FRANZ KAFKA: QUANDO IL DOLORE DIVENTA LETTERATURA IMMORTALE

Non era un bambino ribelle. Al contrario: fragile, introverso, ossessivo, trascorreva le giornate nascosto nella sua stanza, a leggere e immaginare altri mondi. Già allora sapeva che voleva scrivere. Era l’unico spazio dove si sentiva al sicuro. Ma il padre non lo vedeva di buon occhio: lo costrinse a studiare legge e a lavorare come impiegato. Kafka obbedì, ma mai smise di scrivere. La notte, spesso, era il suo rifugio.
Nel 1919, a 36 anni, trovò il coraggio di mettere su carta tutto il dolore e il rancore che provava verso suo padre. Scrisse una lunga lettera, 47 pagine, in cui cercava di spiegare cosa volesse dire crescere sotto il peso di una figura così schiacciante. Ricordava episodi umilianti, tra cui uno che lo segnò profondamente: da bambino, si alzò nel cuore della notte per bere. Il padre, furibondo, lo sollevò in braccio, lo portò fuori sul balcone e lo lasciò lì, solo, al freddo, per tutta la notte, con addosso solo il pigiama. Da quel momento, racconta Kafka, divenne ancora più obbediente. Ma dentro, qualcosa si era rotto per sempre.
La lettera non fu mai consegnata. Kafka la affidò a sua madre, chiedendole di darla al padre, ma lei glielo sconsigliò, temendo che peggiorasse tutto. E lui non ebbe mai la forza di contraddirla.
Le difficoltà emotive di Kafka non si limitavano alla famiglia. L’amore fu per lui un’altra trappola. Desiderava profondamente il contatto umano, ma la sua insicurezza e le sue ossessioni lo allontanavano da tutto e da tutti. Aveva una vita sentimentale complicata, turbata da un desiderio sessuale incontrollato che lo portò spesso a cercare rifugio nei bordelli e nella pornografia. La sua relazione più famosa fu con Felice Bauer. Si fidanzarono, si scrissero oltre 500 lettere, ma alla fine tutto si sgretolò, anche perché Kafka non si sentiva mai davvero capito.

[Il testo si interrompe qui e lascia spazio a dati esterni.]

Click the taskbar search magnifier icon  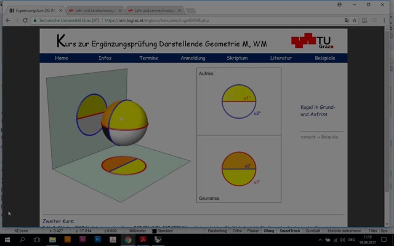click(22, 240)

Non si sposò mai, non ebbe figli. Era costantemente malato, afflitto da problemi respiratori, allergie e ansie profonde. Nel 1924, a soli 41 anni, la tubercolosi lo colpì alla gola, rendendogli impossibile mangiare. Passò gli ultimi giorni scrivendo, come sempre. L’ultima storia fu quella di un fenomeno da circo che rifiutava il cibo. Morì senza clamore, come aveva vissuto.
Di lui rimane una fotografia rara, in cui sorride accanto a sua sorella Ottla. È uno scatto prezioso: uno dei pochi momenti in cui Kafka, l’uomo che trasformò il dolore in letteratura, lascia intravedere la tenerezza che la vita gli aveva sempre negato.